A new breed of MR coil, developed by Minneapolis-based MR Instruments, has entered the 3T marketplace. The TEM (transverse electromagnetic) 3000 coil delivers up to 30% more signal and uses 40% to 60% less energy than the head coils now shipping with 3T scanners, according to Oded Gonen, Ph.D., a professor of radiology, physiology, and neuroscience at New York University School of Medicine.
A new breed of MR coil, developed by Minneapolis-based MR Instruments, has entered the 3T marketplace. The TEM (transverse electromagnetic) 3000 coil delivers up to 30% more signal and uses 40% to 60% less energy than the head coils now shipping with 3T scanners, according to Oded Gonen, Ph.D., a professor of radiology, physiology, and neuroscience at New York University School of Medicine.
The improved performance translates into shorter scan times, better images, and improved safety for patients, Gonen said. But its greatest value could be its implications for the future.
Vendors are promoting 3T as the new gold standard for routine clinical scanning. To win acceptance, they proclaim the clinical advantages of 3T as demonstrated at luminary sites. But many of these are research applications achieved using custom-made coils. That's where TEM 3000 comes in.
About a dozen of the new coils have been produced since January, mostly for luminary sites. The work these early adopters are doing represents the leading edge of 3T applications, but the technology they are using is available to any site in the world.
The first batch of coils was built with an interface to Siemens equipment. An interface compatible with GE's 3T systems should be ready by midsummer, and a Philips-compatible version is expected next year.
Gonen has used the TEM 3000 coil to assess patients with multiple sclerosis and head trauma. The goal is to reveal information that can help predict these patients' clinical course. He uses the coil to perform routine 3D spectroscopy of the brain-not just points in the brain or even a slice of it, as is done at many luminary sites, but a large slab of it.
"We excite large volumes in the order of more than a half-liter," he said. "We can look at most of the white matter and a fair amount of the gray matter in the brain."
This mass of tissue can be subdivided into thousands of voxels, each about the size of a small fingernail. Spatial resolution is less than 1 cc, Gonen said.
The NYU approach to spectroscopy is unique in that it precedes imaging studies. Spectroscopy is performed first to search for chemical signs of pathology, which serve as points of interest to be examined visually. This is the only practical way to perform MRS, he said.

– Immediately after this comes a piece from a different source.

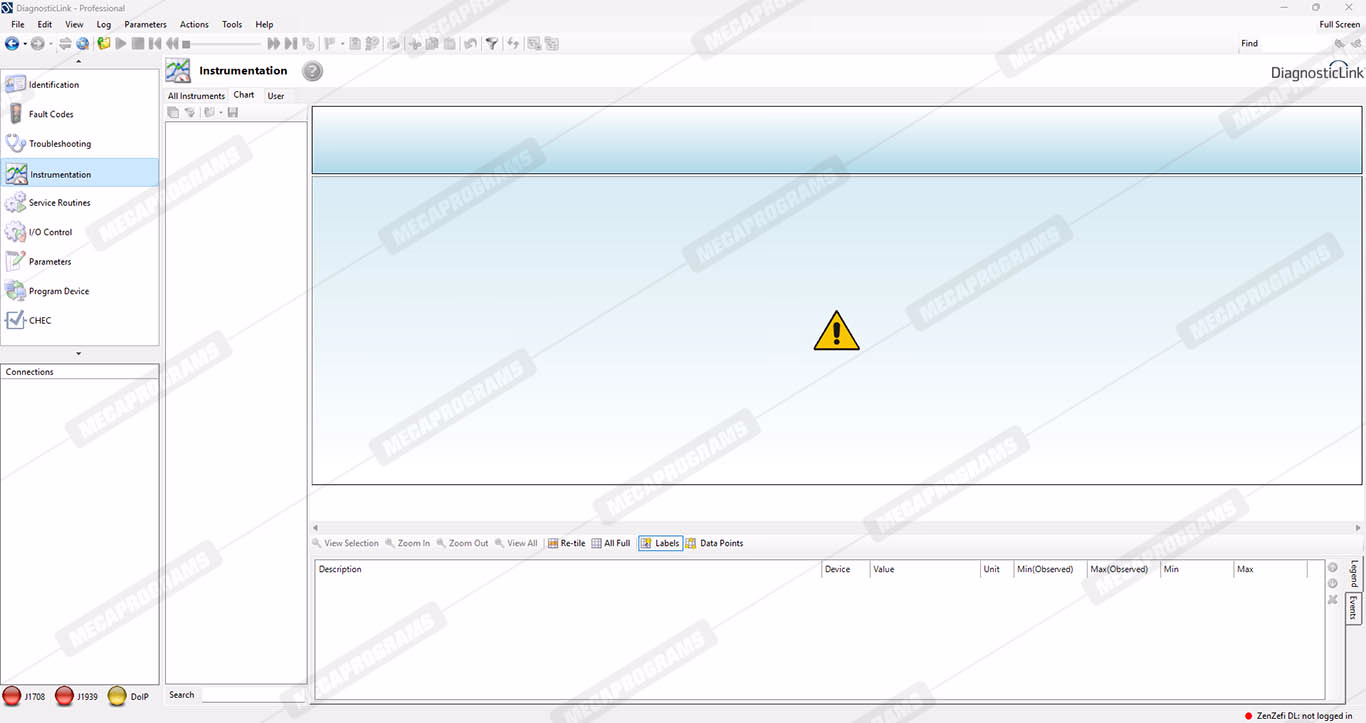Image resolution: width=1366 pixels, height=723 pixels.
Task: Collapse the navigation list with up arrow
Action: pos(79,62)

"If you already know where the damage is based on MRI, doing spectroscopy doesn't provide much added value," Gonen said.
The prospect that a production-line head coil might open new opportunities in spectroscopy may be of less interest to the general imaging community, which is focused on imaging. But TEM 3000 offers advantages for routine imaging as well, according to Gonen. When used for MRI, the coil delivers improved sensitivity that can be traded for shorter examination protocols. It requires less power and is therefore safer because it deposits less energy in the patient, and it generates better signal to noise. It is also "patient friendly."
"TEM 3000 is not only a more effective antenna, which is what a good coil is, but it is packaged so it won't scare people away," he said.

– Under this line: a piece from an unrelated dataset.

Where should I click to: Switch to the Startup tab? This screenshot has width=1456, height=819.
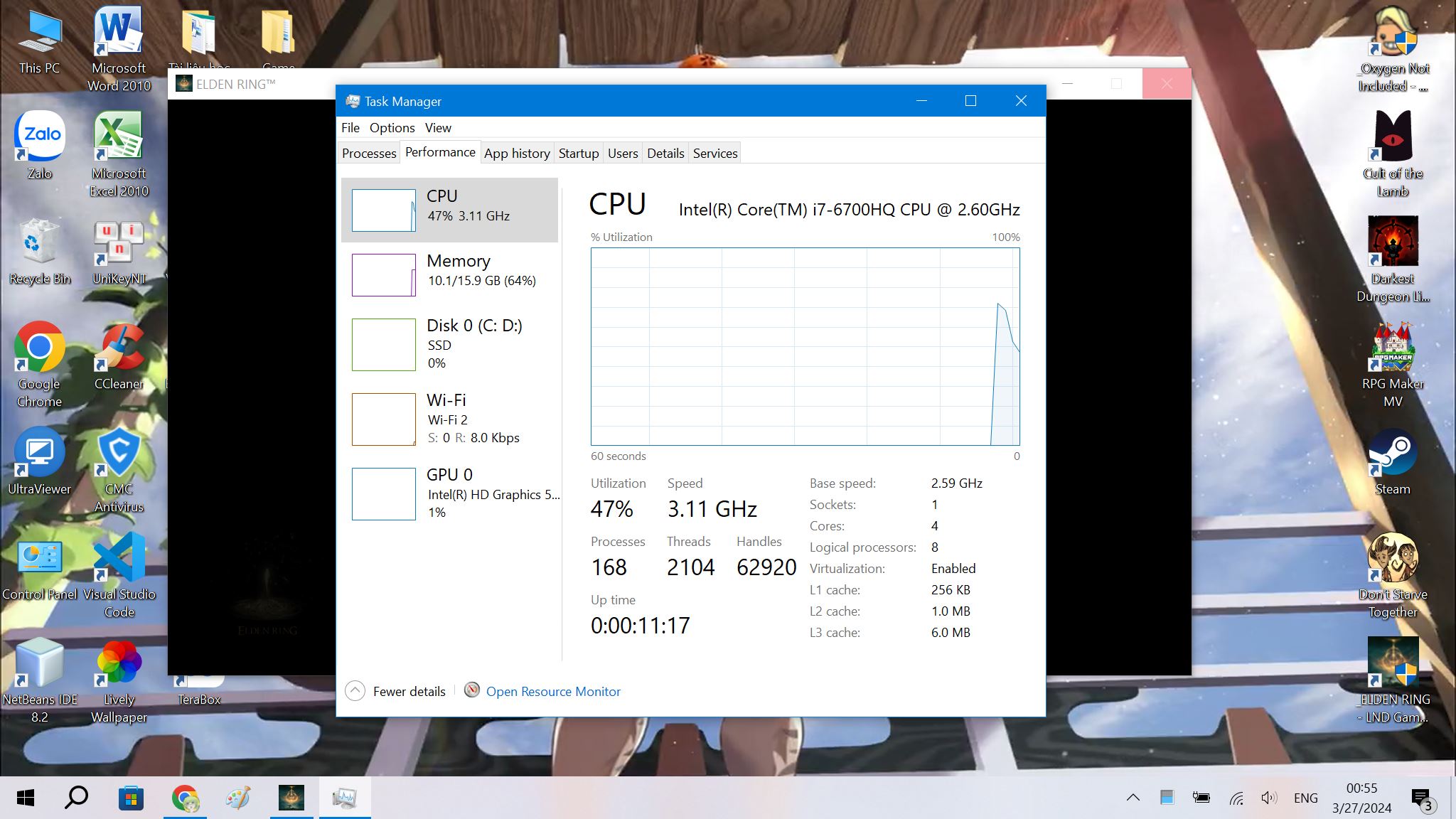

Research coils often are more functional than esthetic and can be intimidating to the uninitiated. TEM 3000 has the same "refined" look as production-line coils and is more spacious than many competing models. Its size reduces patient discomfort and offers greater flexibility in use. The coil can accommodate the bandages of postsurgical patients, for example, and ancillary equipment such as headphones and oxygen masks needed for functional MRI.
TEM 3000 is the first of what MR Instruments expects to be a long line of high-performance 3T coils. With relatively minor modifications, it can be turned into a knee or an elbow coil. Engineers at the company are also working on a multinuclei coil that will allow spectroscopy not only of hydrogen metabolites, as is now possible with TEM 3000, but of other elements, such as fluorine, phosphorus, or oxygen. A production-line version of the multinuclei coil is scheduled for release later this year.